___ Seite

Bühnenartige Szenerie
Würde Hans Holbein heute leben und Kunst machen, gut möglich, dass sein Medium die Fotografie wäre, Albrecht Dürer wäre vermutlich Schreiber oder Philosoph und Matthias Grünewald Theatermann, fantasiert Bodo Brinkmann der Kurator der Ausstellung, der mit den rund fünfzig Meisterwerker ein grandioses Welttheater inszenierte. Nicht von ungefähr inspiriert Holbein heutige Fotografen wie Hiroshi Sugimoto, während sich Robert Wilson auch schon an Gemälden von Grünewald orientierte. Von Grünewald ist nur ein Bild vorhanden, eine bühnenartige Kreuzigung Christi von 1515. Es beginnt bereits mit der Lichtregie. Im Markusevangelium steht: «Als die sechste Stunde kam, brach über das ganze Land eine Finsternis herein. Sie dauerte bis zur neunten Stunde» und «Jesus aber schrie laut auf. Dann hauchte er den Geist aus. Da riss der Vorhang im Tempel von oben nach unten entzwei. Als der Hauptmann, der Jesus gegenüberstand, ihn auf diese Weise sterben sah, sagte er: ‹Wahrhaftig, dieser Mensch war Gottes Sohn›». Genau diese kurze Zeitspanne, wie sie in der Bibel beschrieben wird, sehen wir auf dem Bild. Der Himmel und die Landschaft des Hintergrunds sind dunkel, nur noch ein paar öde wirkende Hügel sind sichtbar, Jesus ist bereits tot, die Anwesenden beweinen ihn und der Hauptmann hebt seine Hand zum militärischen Gruss des alten Roms, wie wir heute wissen. Grünewald könnte diese Handgeste auf provinzialrömischen Denkmälern gesehen haben. Doch sein archäologisches und historisches Wissen reichte nicht, um die Rüstung des Hauptmannes korrekt wiederzugeben. Jeder zeitgenössische Betrachter hätte in der hier gezeigten Rüstung eine Antiquität erkannt. Grünewald hat sie, wie Bodo Brinkmann im kleinen Katalog schreibt, der allen Besuchern der Ausstellung kostenlos abgegeben wird, «von einem etwa 70 Jahre früher entstandenen Kupferstich kopiert.»

 

 

Wie im Originalzustand
Ungewöhnlich auch die Hängung der Bildtafeln von Konrad Witz. Mit zwei Ausnahmen stammen sie alle vom Basler Hauptwerk des Künstlers, dem wahrscheinlich für die Leonhardskirche bestimmten Heilspiegelaltar, entstanden gegen 1435. Bodo Brinkmann hing sie übereinander an einer Wand und evoziert damit den Eindruck eines Altarretabels. An der Wand gegenüber befinden sich die beiden Bildnisse von Jacob Schwytzer und seiner Frau Elsbeth Lochmann von Tobias Stimmer. Dass sich der Zürcher Kornhausmeister und Fähnrich Schwytzer mit seiner Frau in lebensgrossen Bildnissen darstellen liess, war auch in seiner Zeit aussergewöhnlich und ausserhalb der Schweiz kaum möglich gewesen, da diese Porträtform dem hohen Adel und den Königshäusern vorbehalten war. Natürlich fehlt auch Lucas Cranachs «Das Urteil des Paris» nicht in der Ausstellung und Bodo Brinkmann kann zudem mit einer Neuigkeit aufwarten. Die qualitätsvolle Basler Tafel, die dem Museum vom bekannten Kunstsammler Robert von Hirsch 1977 geschenkt wurde, trägt das Wappen der Rosengatter, einer wohlhabenden und einflussreichen, zünftischen Kaufmannsfamilie aus Ulm. So viele Spitzenwerke auf so engem Raum sieht man selten und der Vergleich mit einem kleinen Weinkeller mit zahlreichen edlen Tropfen ist nicht aus der Luft gegriffen.

______
___ Datenzeilen

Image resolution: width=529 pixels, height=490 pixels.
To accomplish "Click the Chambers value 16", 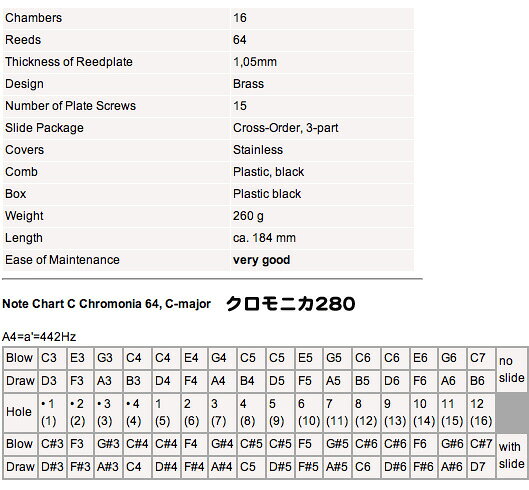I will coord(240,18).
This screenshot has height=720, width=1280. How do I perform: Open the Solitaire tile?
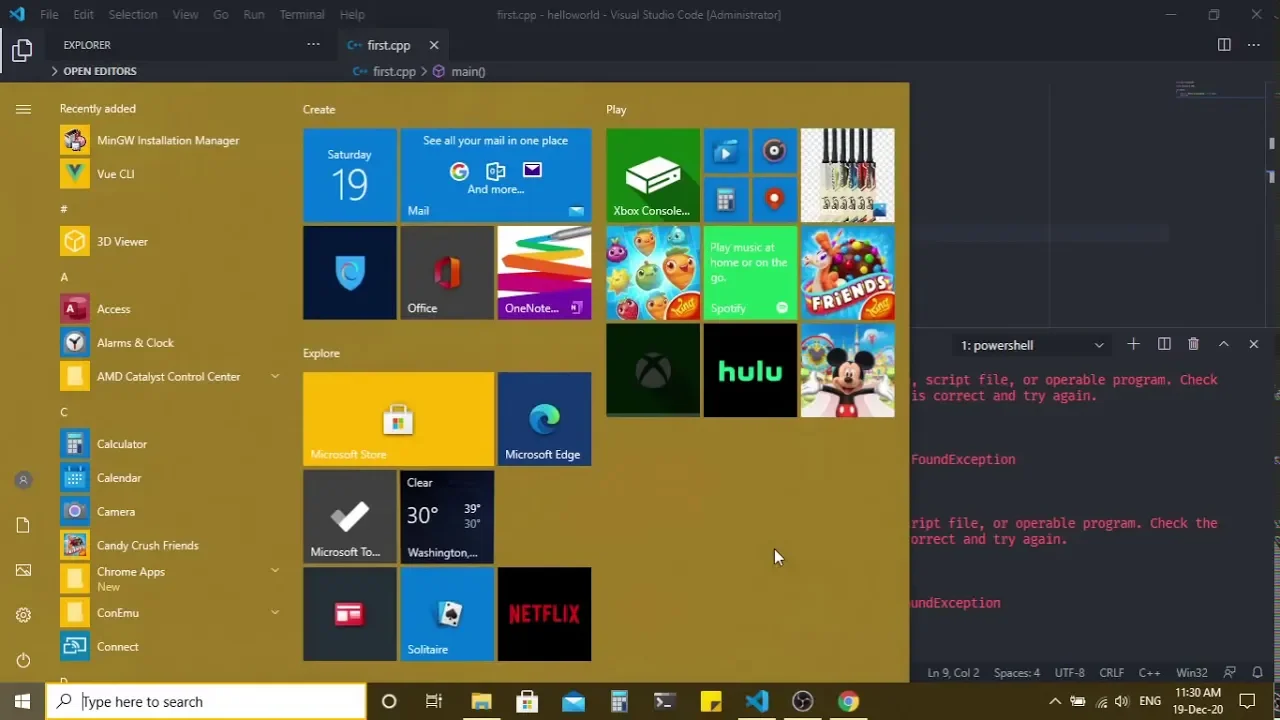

______

Gestellte Aufgaben.
a) Prüfe, ob diese Aussagen zum Ausstellungsbericht stimmen, und beantworte jede mit Ja oder Nein samt den entscheidenden Worten aus dem Bericht als wörtlichem Zitat: (i) Von Grünewald ist in der Ausstellung nur ein einziges Bild zu sehen. (ii) Den kleinen Katalog müssen die Besucher kaufen. (iii) Die Bildtafeln von Konrad Witz hängen nebeneinander.
b) Schreib den Ausstellungsbericht weiter, und zwar im Anschluss an seinen letzten Satz.

Antworten in Reihenfolge.
a)
(i) Ja: „Von Grünewald ist nur ein Bild vorhanden“
(ii) Nein: „der allen Besuchern der Ausstellung kostenlos abgegeben wird“
(iii) Nein: „Bodo Brinkmann hing sie übereinander an einer Wand“

b)
 

 

Interessante Beziehungen
Spannend ist die Ausstellung, weil die Bilder untereinander und mit der Umgebung interagieren. So hat man beispielsweise das Familienbildnis von Holbein noch nie so stark in eine Ecke gedrückt gesehen, allerdings verstärkt sich damit die Intimität des Bildes, das vermutlich einst doppelt so gross war, wobei man davon ausgehen kann, das auf dem fehlenden Teil sich Holbein selbst darstellte, was auch die Blickrichtung der Kinder erklären würde. Dem Bild könnte man so auch eine Analogie zum Motiv des heiligen Lukas die Madonna porträtierend, andichten. Alte Meister in neuer Architektur, eine durchaus förderliche Konfrontation. Alte Kunst in einem heute gewohnten Umfeld zu sehen, ermöglicht es uns auch, sie mit neuen Augen zu lesen. Und man erkennt, dass die zahlreichen Geschichten auf den Bildern sich bis heute gar nicht gross verändert haben. Liebe, Eifersucht, Tod und Heldentum, sie waren bereits vor 500 Jahren wichtig und sind es nach wie vor, zudem sind auf den Bildern Charakterporträts zu sehen, wie wir sie tagtäglich in unserem Umfeld sehen. Und doch verbergen sich in den Bildern teils komplexe historische, geographische und familiäre Zusammenhänge. Doch ist das heute anders?

 

 

Die Ausstellung Holbein. Cranach. Grünewald. Meisterwerke aus dem Kunstmuseum Basel im Museum der Kulturen Basel dauert bis zum 28. Februar 2016.